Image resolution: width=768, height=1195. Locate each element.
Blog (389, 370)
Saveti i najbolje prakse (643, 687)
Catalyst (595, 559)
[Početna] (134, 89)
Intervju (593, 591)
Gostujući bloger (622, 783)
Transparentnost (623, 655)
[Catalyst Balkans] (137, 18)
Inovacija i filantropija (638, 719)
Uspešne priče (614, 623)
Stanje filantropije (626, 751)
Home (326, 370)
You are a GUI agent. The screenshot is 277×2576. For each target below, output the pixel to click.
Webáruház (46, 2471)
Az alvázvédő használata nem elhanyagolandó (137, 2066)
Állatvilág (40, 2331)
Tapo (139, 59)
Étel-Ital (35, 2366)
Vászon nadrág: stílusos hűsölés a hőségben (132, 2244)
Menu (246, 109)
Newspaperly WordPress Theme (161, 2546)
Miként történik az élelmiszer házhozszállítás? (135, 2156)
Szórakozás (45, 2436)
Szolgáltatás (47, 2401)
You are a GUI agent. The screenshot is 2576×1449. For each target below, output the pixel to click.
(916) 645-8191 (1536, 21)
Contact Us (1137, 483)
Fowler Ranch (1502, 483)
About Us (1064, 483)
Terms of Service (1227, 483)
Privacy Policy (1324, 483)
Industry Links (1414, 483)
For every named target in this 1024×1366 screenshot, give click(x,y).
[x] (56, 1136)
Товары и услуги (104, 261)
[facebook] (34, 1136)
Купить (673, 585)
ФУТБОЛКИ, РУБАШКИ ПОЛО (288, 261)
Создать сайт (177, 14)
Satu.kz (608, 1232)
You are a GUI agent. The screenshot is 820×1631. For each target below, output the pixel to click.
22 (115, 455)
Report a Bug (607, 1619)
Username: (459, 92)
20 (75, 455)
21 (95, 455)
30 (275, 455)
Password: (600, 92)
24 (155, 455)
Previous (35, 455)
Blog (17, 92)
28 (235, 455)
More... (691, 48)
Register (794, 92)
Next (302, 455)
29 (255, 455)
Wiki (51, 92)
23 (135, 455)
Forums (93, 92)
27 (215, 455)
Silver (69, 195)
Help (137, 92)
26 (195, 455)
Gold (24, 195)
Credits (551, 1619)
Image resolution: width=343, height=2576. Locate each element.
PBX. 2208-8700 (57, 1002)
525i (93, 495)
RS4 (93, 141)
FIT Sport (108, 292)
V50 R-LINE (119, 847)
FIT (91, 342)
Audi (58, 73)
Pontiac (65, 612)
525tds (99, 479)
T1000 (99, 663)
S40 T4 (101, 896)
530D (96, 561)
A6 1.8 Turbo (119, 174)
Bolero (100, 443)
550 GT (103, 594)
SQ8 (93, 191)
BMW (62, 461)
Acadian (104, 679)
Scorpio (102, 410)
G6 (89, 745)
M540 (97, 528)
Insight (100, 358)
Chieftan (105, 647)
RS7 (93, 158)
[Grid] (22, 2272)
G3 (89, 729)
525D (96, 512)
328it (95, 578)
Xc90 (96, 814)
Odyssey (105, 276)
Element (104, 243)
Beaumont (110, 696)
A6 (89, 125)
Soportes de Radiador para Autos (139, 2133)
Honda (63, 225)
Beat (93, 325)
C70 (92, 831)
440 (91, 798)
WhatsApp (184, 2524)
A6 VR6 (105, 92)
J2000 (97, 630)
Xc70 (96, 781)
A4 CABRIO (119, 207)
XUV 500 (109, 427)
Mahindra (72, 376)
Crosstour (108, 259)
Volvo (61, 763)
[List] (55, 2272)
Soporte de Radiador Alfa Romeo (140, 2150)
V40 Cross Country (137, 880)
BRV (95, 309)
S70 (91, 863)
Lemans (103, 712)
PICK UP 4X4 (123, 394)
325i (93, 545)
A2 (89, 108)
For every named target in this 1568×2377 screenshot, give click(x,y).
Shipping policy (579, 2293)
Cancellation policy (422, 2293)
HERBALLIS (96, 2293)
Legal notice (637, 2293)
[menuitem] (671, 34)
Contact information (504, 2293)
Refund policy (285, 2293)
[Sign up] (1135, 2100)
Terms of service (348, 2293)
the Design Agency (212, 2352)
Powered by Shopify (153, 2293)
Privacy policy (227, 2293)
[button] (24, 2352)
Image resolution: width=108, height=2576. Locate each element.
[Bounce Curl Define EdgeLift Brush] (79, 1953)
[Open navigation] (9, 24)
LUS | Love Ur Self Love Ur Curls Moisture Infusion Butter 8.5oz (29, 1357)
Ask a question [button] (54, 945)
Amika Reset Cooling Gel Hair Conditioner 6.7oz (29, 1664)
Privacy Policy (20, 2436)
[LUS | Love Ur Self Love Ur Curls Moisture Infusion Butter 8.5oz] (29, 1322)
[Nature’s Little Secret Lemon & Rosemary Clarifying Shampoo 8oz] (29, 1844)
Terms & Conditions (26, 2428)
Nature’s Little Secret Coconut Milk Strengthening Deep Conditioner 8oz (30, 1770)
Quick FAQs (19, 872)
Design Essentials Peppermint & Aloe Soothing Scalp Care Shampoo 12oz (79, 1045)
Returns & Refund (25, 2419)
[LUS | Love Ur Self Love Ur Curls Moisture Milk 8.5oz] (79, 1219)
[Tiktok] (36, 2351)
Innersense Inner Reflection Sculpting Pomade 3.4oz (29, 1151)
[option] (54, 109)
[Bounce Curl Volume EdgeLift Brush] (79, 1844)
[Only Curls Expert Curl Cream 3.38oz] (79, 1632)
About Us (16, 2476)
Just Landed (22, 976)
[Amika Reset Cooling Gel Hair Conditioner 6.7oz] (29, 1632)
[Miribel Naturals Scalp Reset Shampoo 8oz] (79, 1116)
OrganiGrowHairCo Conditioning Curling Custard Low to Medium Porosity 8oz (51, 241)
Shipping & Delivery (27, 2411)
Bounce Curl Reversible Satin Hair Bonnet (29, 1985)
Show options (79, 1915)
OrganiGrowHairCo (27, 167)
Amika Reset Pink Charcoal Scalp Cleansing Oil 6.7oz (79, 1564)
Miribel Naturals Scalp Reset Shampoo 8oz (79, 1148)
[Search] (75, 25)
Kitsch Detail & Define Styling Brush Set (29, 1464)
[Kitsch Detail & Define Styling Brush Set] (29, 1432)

== == ==

What you return must match the records exactly, line for line.

Result of the task:
Image resolution: width=768, height=1195. Locate each element.
Blog (389, 370)
Saveti i najbolje prakse (643, 687)
Catalyst (595, 559)
[Početna] (134, 89)
Intervju (593, 591)
Gostujući bloger (622, 783)
Transparentnost (623, 655)
[Catalyst Balkans] (137, 18)
Inovacija i filantropija (638, 719)
Uspešne priče (614, 623)
Stanje filantropije (626, 751)
Home (326, 370)
You are a GUI agent. The screenshot is 277×2576. For each target below, output the pixel to click.
Webáruház (46, 2471)
Az alvázvédő használata nem elhanyagolandó (137, 2066)
Állatvilág (40, 2331)
Tapo (139, 59)
Étel-Ital (35, 2366)
Vászon nadrág: stílusos hűsölés a hőségben (132, 2244)
Menu (246, 109)
Newspaperly WordPress Theme (161, 2546)
Miként történik az élelmiszer házhozszállítás? (135, 2156)
Szórakozás (45, 2436)
Szolgáltatás (47, 2401)
You are a GUI agent. The screenshot is 2576×1449. For each target below, output the pixel to click.
(916) 645-8191 (1536, 21)
Contact Us (1137, 483)
Fowler Ranch (1502, 483)
About Us (1064, 483)
Terms of Service (1227, 483)
Privacy Policy (1324, 483)
Industry Links (1414, 483)
For every named target in this 1024×1366 screenshot, give click(x,y).
[x] (56, 1136)
Товары и услуги (104, 261)
[facebook] (34, 1136)
Купить (673, 585)
ФУТБОЛКИ, РУБАШКИ ПОЛО (288, 261)
Создать сайт (177, 14)
Satu.kz (608, 1232)
You are a GUI agent. The screenshot is 820×1631. For each target below, output the pixel to click.
22 (115, 455)
Report a Bug (607, 1619)
Username: (459, 92)
20 (75, 455)
21 (95, 455)
30 (275, 455)
Password: (600, 92)
24 (155, 455)
Previous (35, 455)
Blog (17, 92)
28 (235, 455)
More... (691, 48)
Register (794, 92)
Next (302, 455)
29 (255, 455)
Wiki (51, 92)
23 (135, 455)
Forums (93, 92)
27 (215, 455)
Silver (69, 195)
Help (137, 92)
26 (195, 455)
Gold (24, 195)
Credits (551, 1619)
Image resolution: width=343, height=2576. Locate each element.
PBX. 2208-8700 (57, 1002)
525i (93, 495)
RS4 (93, 141)
FIT Sport (108, 292)
V50 R-LINE (119, 847)
FIT (91, 342)
Audi (58, 73)
Pontiac (65, 612)
525tds (99, 479)
T1000 (99, 663)
S40 T4 (101, 896)
530D (96, 561)
A6 1.8 Turbo (119, 174)
Bolero (100, 443)
550 GT (103, 594)
SQ8 (93, 191)
BMW (62, 461)
Acadian (104, 679)
Scorpio (102, 410)
G6 (89, 745)
M540 (97, 528)
Insight (100, 358)
Chieftan (105, 647)
RS7 (93, 158)
[Grid] (22, 2272)
G3 (89, 729)
525D (96, 512)
328it (95, 578)
Xc90 (96, 814)
Odyssey (105, 276)
Element (104, 243)
Beaumont (110, 696)
A6 (89, 125)
Soportes de Radiador para Autos (139, 2133)
Honda (63, 225)
Beat (93, 325)
C70 (92, 831)
440 (91, 798)
WhatsApp (184, 2524)
A6 VR6 (105, 92)
J2000 (97, 630)
Xc70 (96, 781)
A4 CABRIO (119, 207)
XUV 500 (109, 427)
Mahindra (72, 376)
Crosstour (108, 259)
Volvo (61, 763)
[List] (55, 2272)
Soporte de Radiador Alfa Romeo (140, 2150)
V40 Cross Country (137, 880)
BRV (95, 309)
S70 (91, 863)
Lemans (103, 712)
PICK UP 4X4 (123, 394)
325i (93, 545)
A2 (89, 108)
For every named target in this 1568×2377 screenshot, give click(x,y).
Shipping policy (579, 2293)
Cancellation policy (422, 2293)
HERBALLIS (96, 2293)
Legal notice (637, 2293)
[menuitem] (671, 34)
Contact information (504, 2293)
Refund policy (285, 2293)
[Sign up] (1135, 2100)
Terms of service (348, 2293)
the Design Agency (212, 2352)
Powered by Shopify (153, 2293)
Privacy policy (227, 2293)
[button] (24, 2352)
Image resolution: width=108, height=2576. Locate each element.
[Bounce Curl Define EdgeLift Brush] (79, 1953)
[Open navigation] (9, 24)
LUS | Love Ur Self Love Ur Curls Moisture Infusion Butter 8.5oz (29, 1357)
Ask a question [button] (54, 945)
Amika Reset Cooling Gel Hair Conditioner 6.7oz (29, 1664)
Privacy Policy (20, 2436)
[LUS | Love Ur Self Love Ur Curls Moisture Infusion Butter 8.5oz] (29, 1322)
[Nature’s Little Secret Lemon & Rosemary Clarifying Shampoo 8oz] (29, 1844)
Terms & Conditions (26, 2428)
Nature’s Little Secret Coconut Milk Strengthening Deep Conditioner 8oz (30, 1770)
Quick FAQs (19, 872)
Design Essentials Peppermint & Aloe Soothing Scalp Care Shampoo 12oz (79, 1045)
Returns & Refund (25, 2419)
[LUS | Love Ur Self Love Ur Curls Moisture Milk 8.5oz] (79, 1219)
[Tiktok] (36, 2351)
Innersense Inner Reflection Sculpting Pomade 3.4oz (29, 1151)
[option] (54, 109)
[Bounce Curl Volume EdgeLift Brush] (79, 1844)
[Only Curls Expert Curl Cream 3.38oz] (79, 1632)
About Us (16, 2476)
Just Landed (22, 976)
[Amika Reset Cooling Gel Hair Conditioner 6.7oz] (29, 1632)
[Miribel Naturals Scalp Reset Shampoo 8oz] (79, 1116)
OrganiGrowHairCo Conditioning Curling Custard Low to Medium Porosity 8oz (51, 241)
Shipping & Delivery (27, 2411)
Bounce Curl Reversible Satin Hair Bonnet (29, 1985)
Show options (79, 1915)
OrganiGrowHairCo (27, 167)
Amika Reset Pink Charcoal Scalp Cleansing Oil 6.7oz (79, 1564)
Miribel Naturals Scalp Reset Shampoo 8oz (79, 1148)
[Search] (75, 25)
Kitsch Detail & Define Styling Brush Set (29, 1464)
[Kitsch Detail & Define Styling Brush Set] (29, 1432)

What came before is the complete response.